The low frequency clock is used in Low Power mode and can be supplied either by a 32.7
kHz oscillator that uses an external crystal and guarantee up to ±50 ppm frequency
tolerance, or by a ring oscillator with maximum ±500 ppm frequency tolerance, which does
not require any external components.
The primary high frequency clock is a 16 MHz or 32 MHz crystal oscillator. There is also a
fast-starting 12 MHz ring oscillator that provides the clock while the crystal oscillator is
starting up. Frequency tolerance of high speed crystal oscillator is ±50 ppm.

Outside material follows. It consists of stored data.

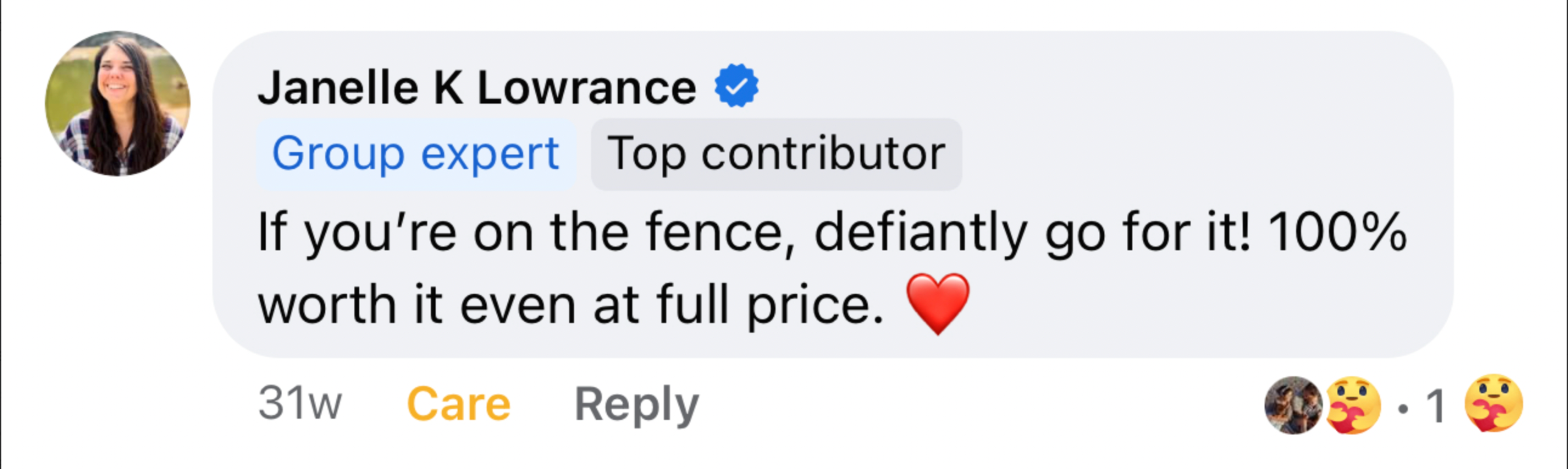Click the Group expert badge
The height and width of the screenshot is (469, 1568).
tap(415, 154)
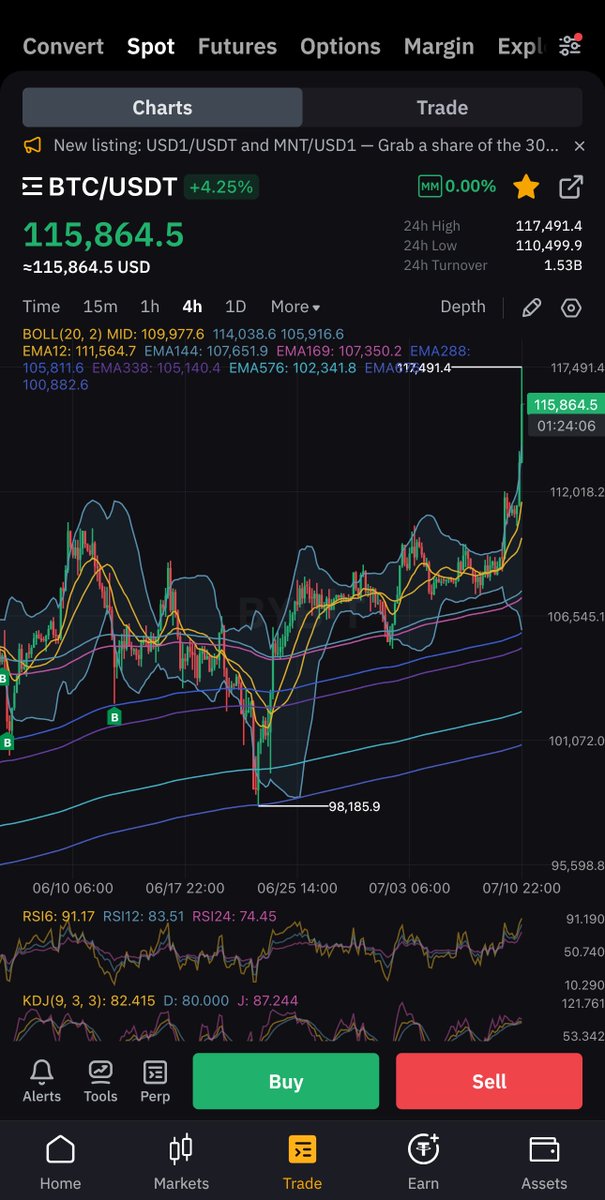Switch to the Futures tab
The height and width of the screenshot is (1200, 605).
click(237, 46)
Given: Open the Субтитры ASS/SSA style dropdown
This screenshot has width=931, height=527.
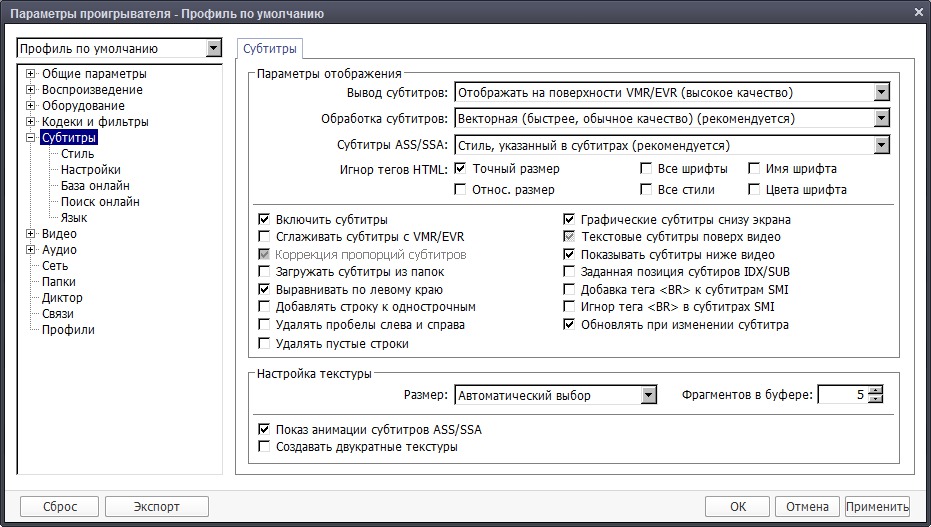Looking at the screenshot, I should [881, 145].
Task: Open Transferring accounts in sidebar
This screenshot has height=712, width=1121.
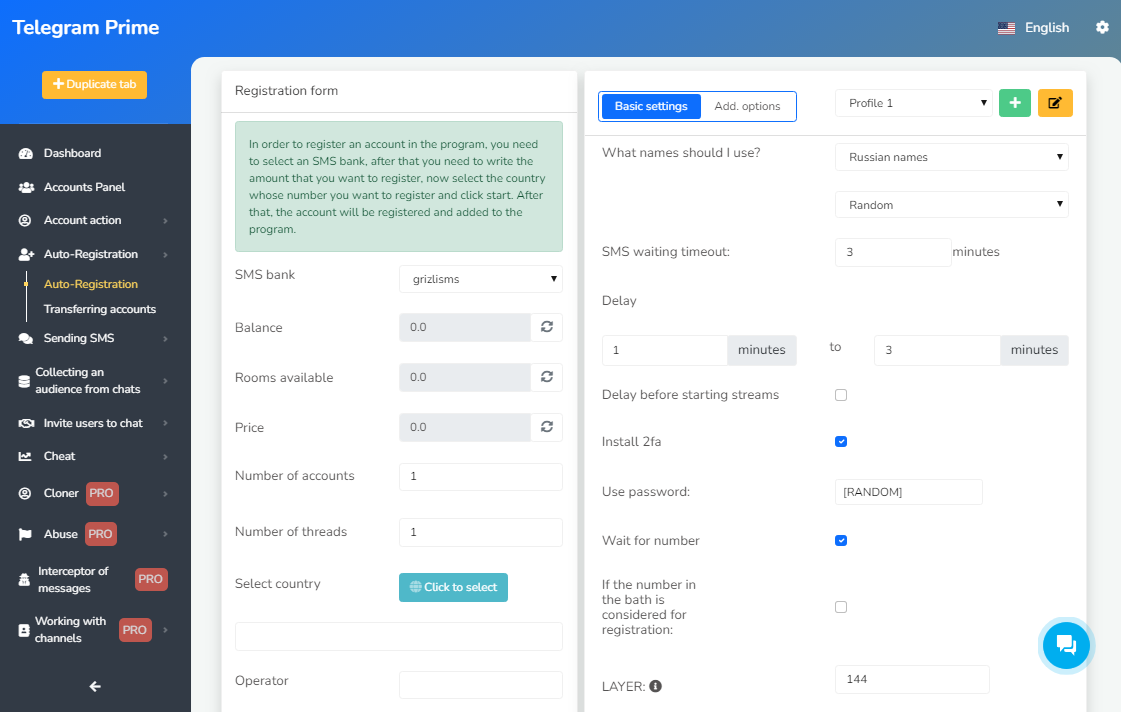Action: pyautogui.click(x=100, y=309)
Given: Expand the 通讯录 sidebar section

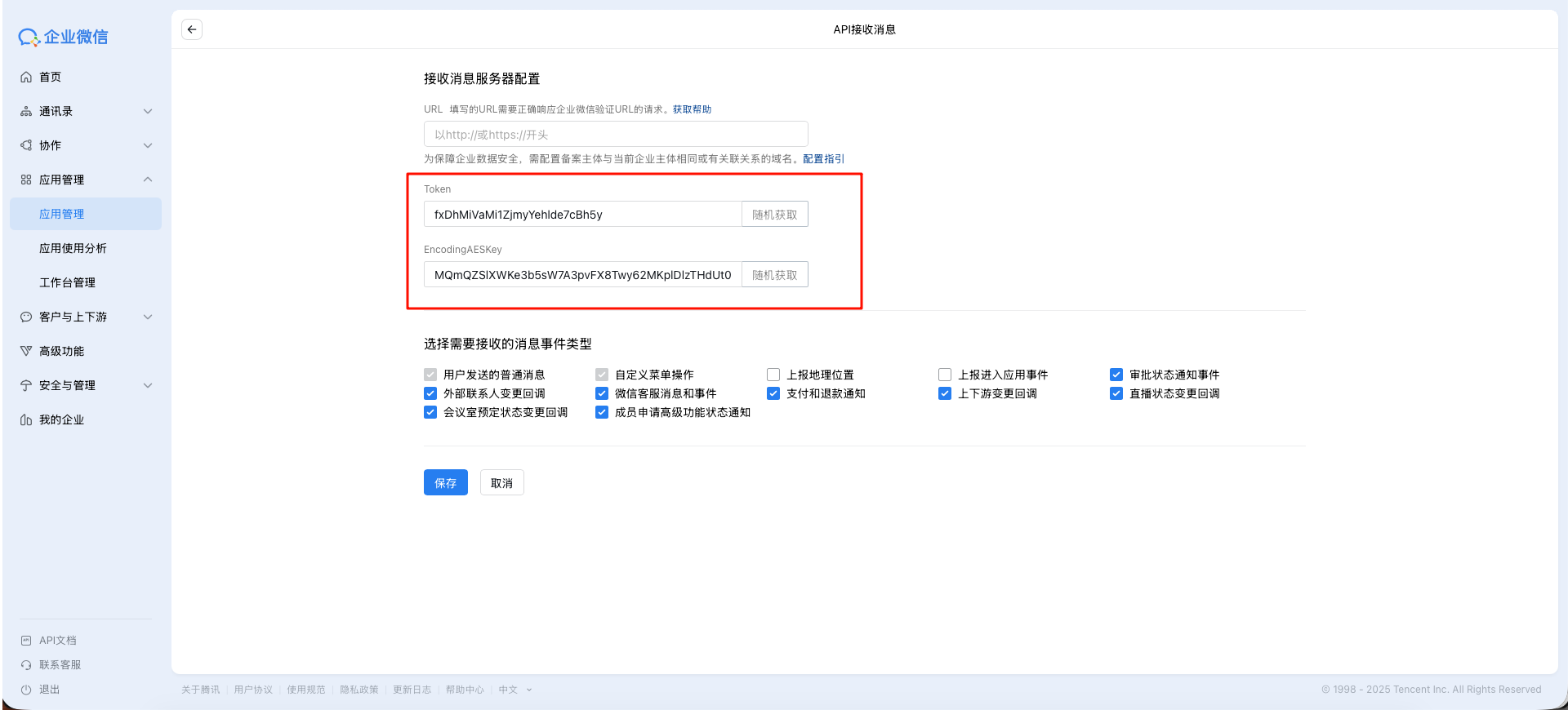Looking at the screenshot, I should pos(148,111).
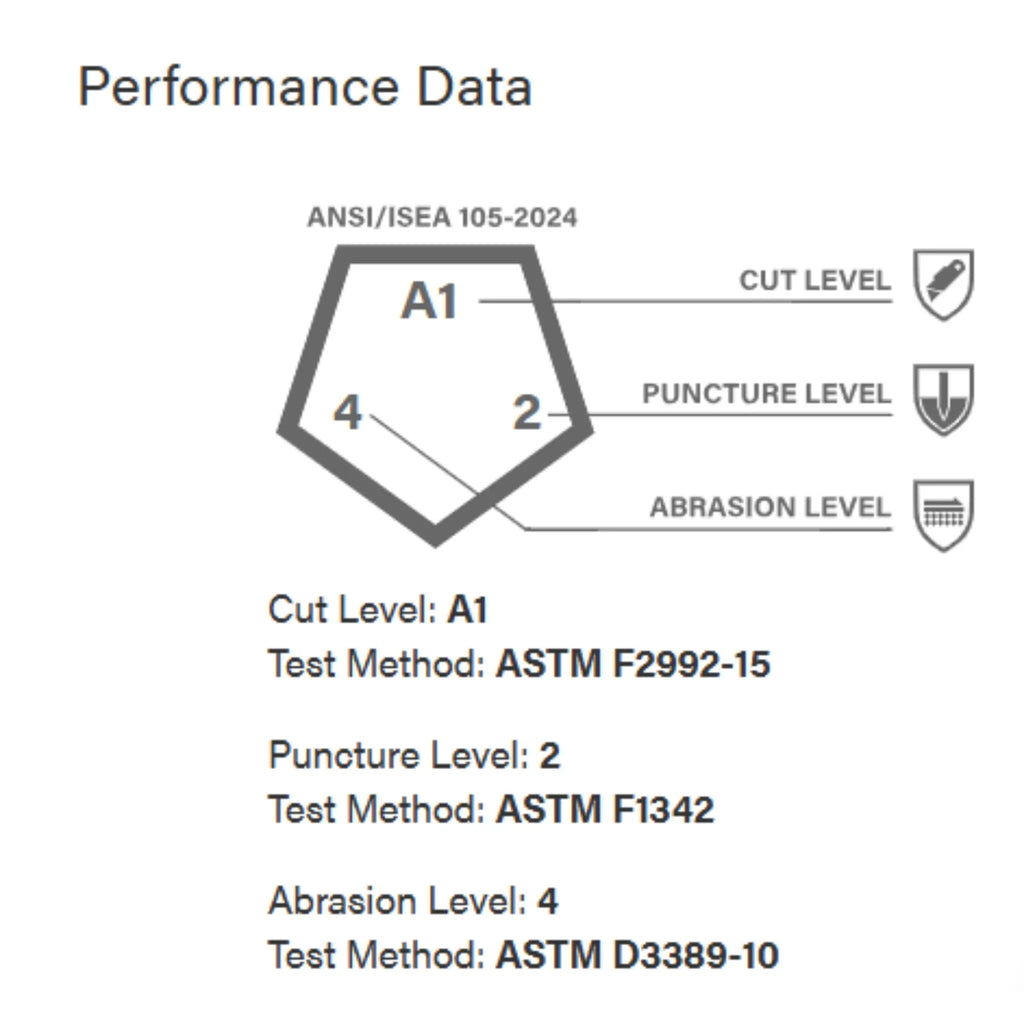Click the number 4 inside the pentagon
1024x1024 pixels.
(x=347, y=411)
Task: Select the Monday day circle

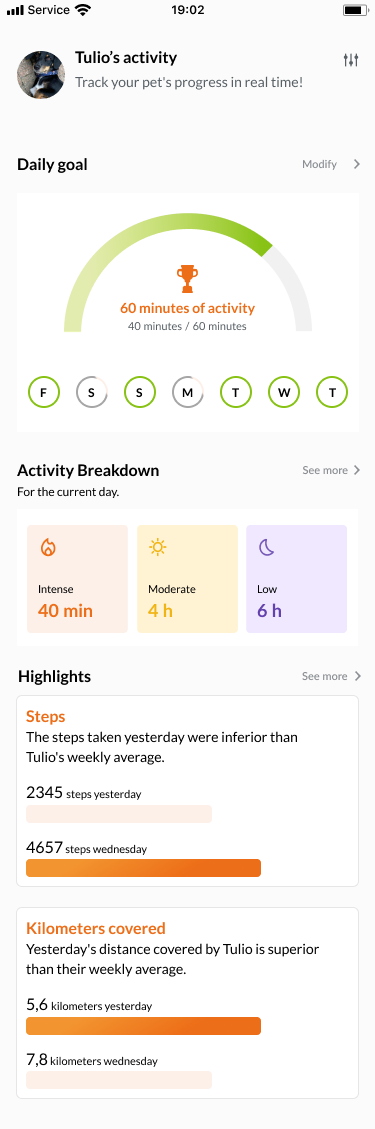Action: tap(188, 393)
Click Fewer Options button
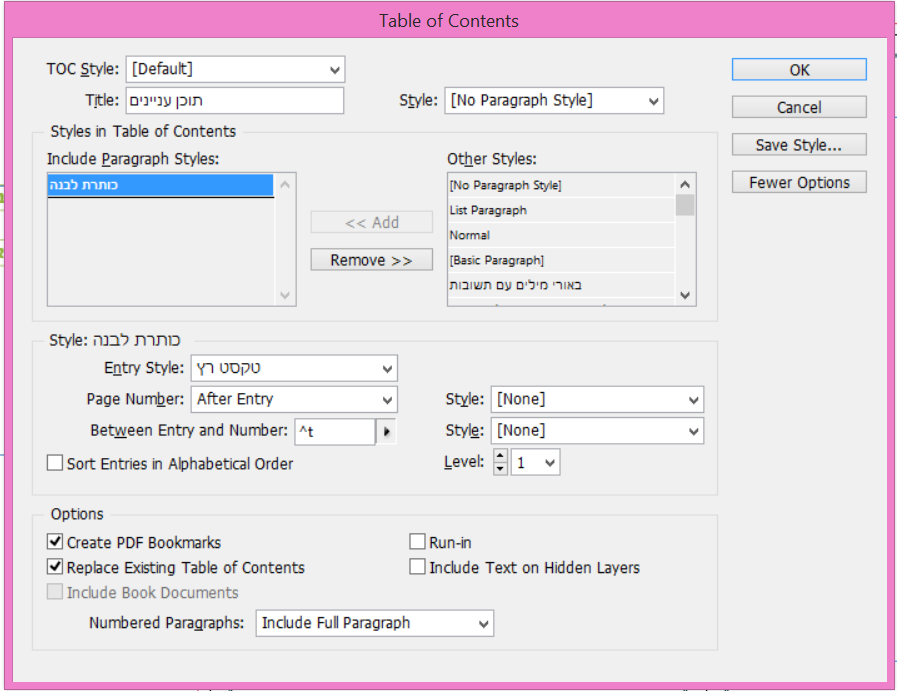This screenshot has width=897, height=691. tap(798, 183)
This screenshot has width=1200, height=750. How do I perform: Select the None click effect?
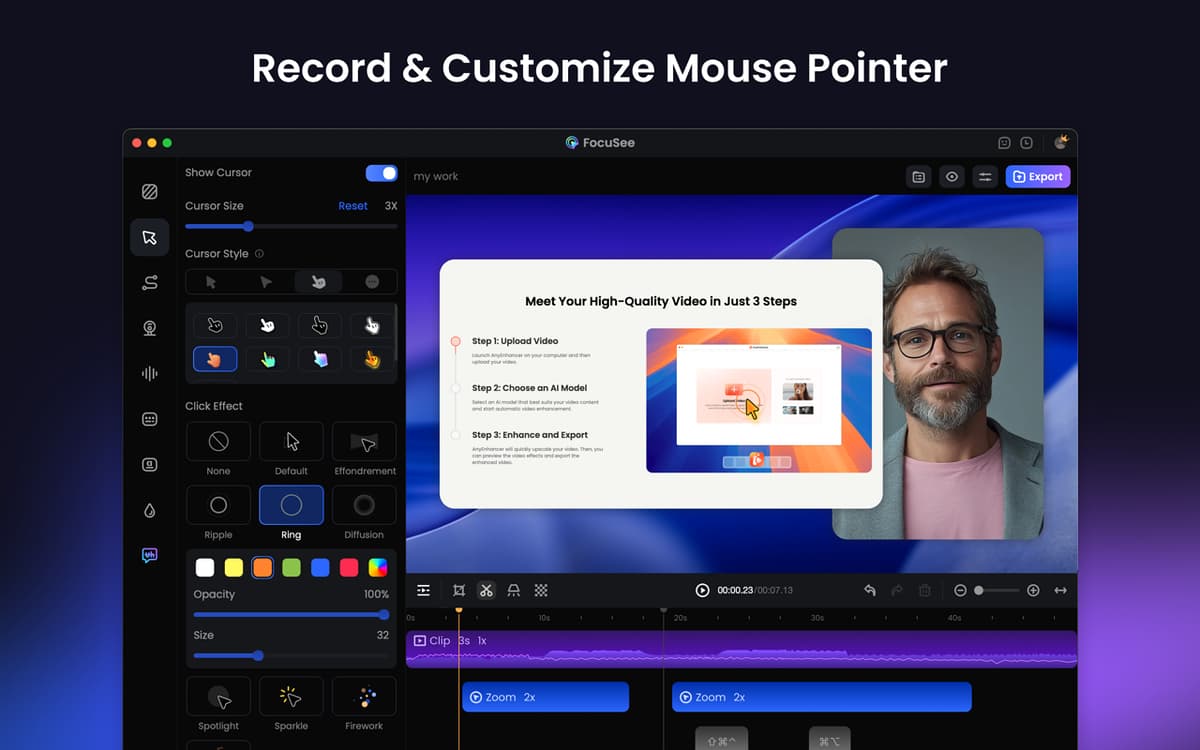tap(218, 442)
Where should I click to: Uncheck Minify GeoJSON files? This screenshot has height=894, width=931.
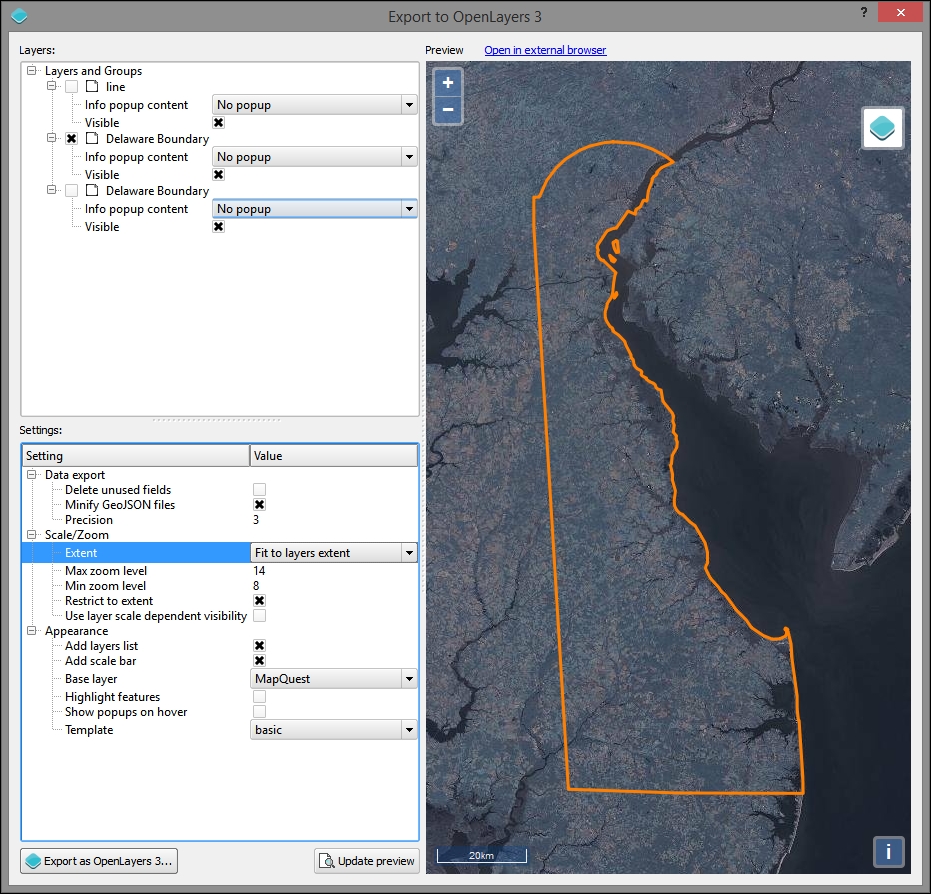(259, 505)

The usage of the 16 MHz (or 32 MHz) crystal is strictly necessary.
5.4
Bluetooth low energy radio
The device integrates an RF transceiver compliant with the Bluetooth specification and the
standard national regulations in the unlicensed 2.4 GHz ISM band.
The RF transceiver requires very few external discrete components. It provides 96 dB link
budgets with excellent link reliability, keeping the maximum peak current below 15 mA.
In Transmit mode, the power amplifier (PA) drives the signal generated by the frequency
synthesizer out to the antenna terminal through a very simple external network. The power
delivered as well as the harmonic content depends on the external impedance seen by the
PA.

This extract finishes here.